Hubo los narradores orales de hace milenios que dejaron historias inolvidables que luego fueron recogidas en papiros y manuscritos caligrafiados en cuero o papel y con la llegada de las escuelas y las élites letradas los individuos empezaron a destacarse como sabios que llenaban páginas de recuerdos, reflexiones filosóficas, poemas, ficciones y memorias y tuvieron como finalidad convertirse en los portavoces de pueblos, regiones, naciones o idiomas recientes que se imponían poco a poco en el calidoscopio cambiante de la historia.

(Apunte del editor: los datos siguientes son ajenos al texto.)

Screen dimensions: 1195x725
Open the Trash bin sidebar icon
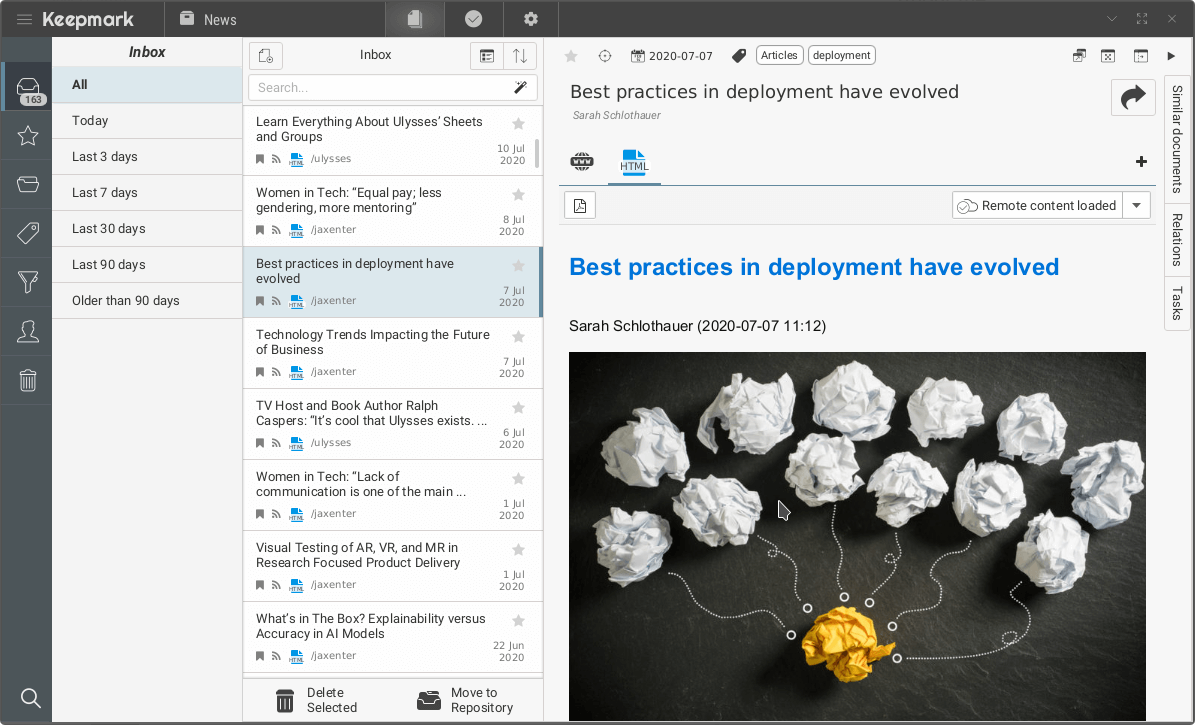pyautogui.click(x=28, y=380)
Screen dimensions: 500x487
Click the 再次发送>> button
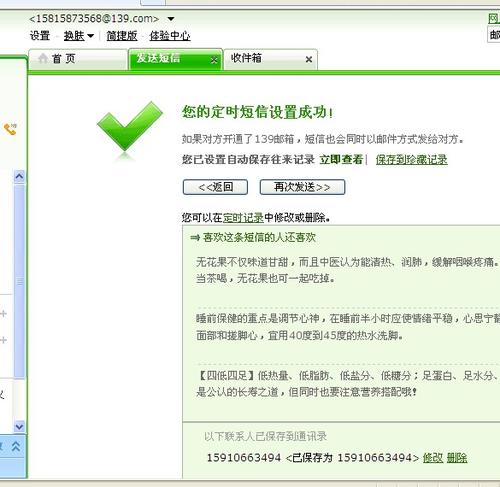pyautogui.click(x=302, y=187)

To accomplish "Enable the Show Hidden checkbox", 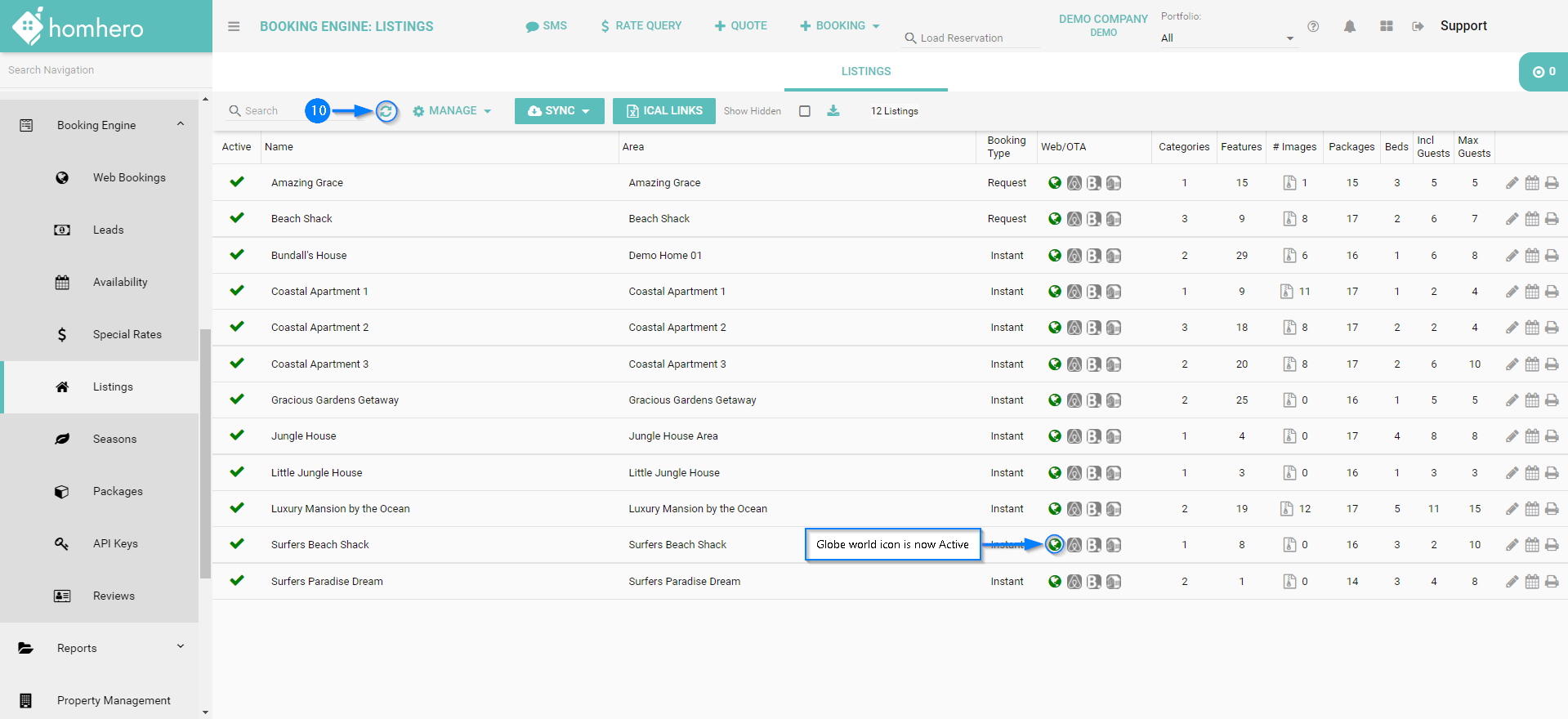I will [x=805, y=111].
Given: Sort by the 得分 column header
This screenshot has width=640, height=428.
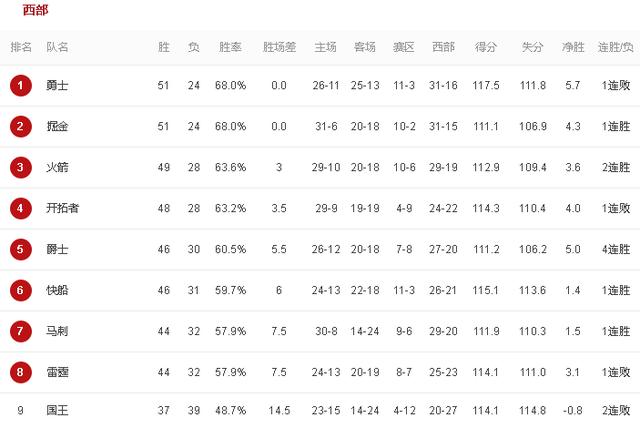Looking at the screenshot, I should click(x=486, y=47).
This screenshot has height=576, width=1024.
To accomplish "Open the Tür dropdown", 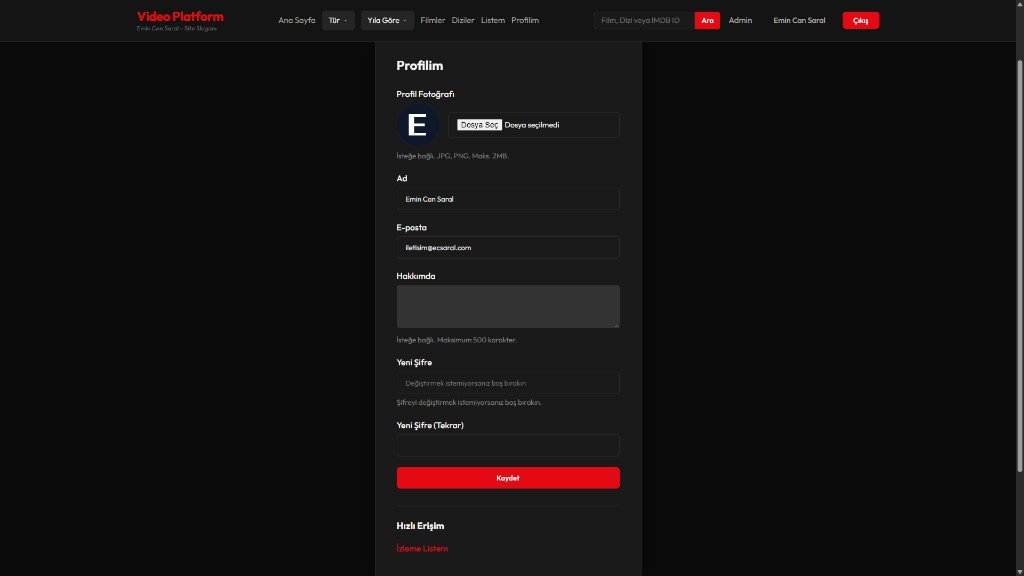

Esa misión casi sagrada del escritor se solidificó con la llegada del renacimiento y la gran era humanista, donde las letras y la retórica eran el signo más distinguido para un hombre al lado de las actividades militares o eclesiásticas y muchas veces reyes, militares, gobernantes y eclesiásticos debían a su vez tener formación sólida en el campo del saber y de las letras.
Esa gran época humanista que se extendió desde el fin del Medioevo culterano y el Renacimiento hasta hace poco, dio al escritor, al letrado, al cargador de pergaminos el lustre que lo destacaba entre los suyos y lo lleva a los panteones de los hombres ilustres y a la estatuaria generalizada en plazas, calles y avenidas.
Walt Whitman, Víctor Hugo, León Tolstoi, Rubén Darío y los clásicos latinoamericanos del siglo XX fueron figuras cimeras que solidificaron naciones y continentes, pero su reino, el de la palabra escrita, ha terminado con la era del
entretenimiento y el multimedia, que abrió otras puertas a la expresión estética de las nuevas generaciones.
La palabra, la ficción tradicional, el poema, son expresiones envejecidas olorosas al polvo de las bibliotecas que poco a poco se echan a la basura, mientras sus contenidos pasan a soportes numéricos que no requieren espacio ni papel.
Es difícil para quienes son los últimos especímenes sobrevivientes del humanista en esta época nueva, reconocer que su tiempo ha expirado como en su momento expiraron tantos géneros, sueños y formas de ser, expresarse y ser reconocido.
La belleza o el horror estéticos ya no necesitan de la vieja palabra y pueden viajar en la imagen, el objeto y el sonido que ya auguraban los grandes músicos de todos los tiempos. El ruido y la imagen dominan todo. El silencio está prohibido. Todo es velocidad, noticia fugaz, fama efímera, apariencia.
Unos cuantos cartujos del futuro se aplicarán tal vez a descifrar esa extraña costumbre pasada de escribir y saludarán con sorna el anuncio en cadena de muchos de los grandes escritores del siglo XXI de que renuncian a escribir y figurar henchidos de vanidad para dedicarse a ser y sentir en este mundo azul tan frágil del cual pronto se irán para siempre.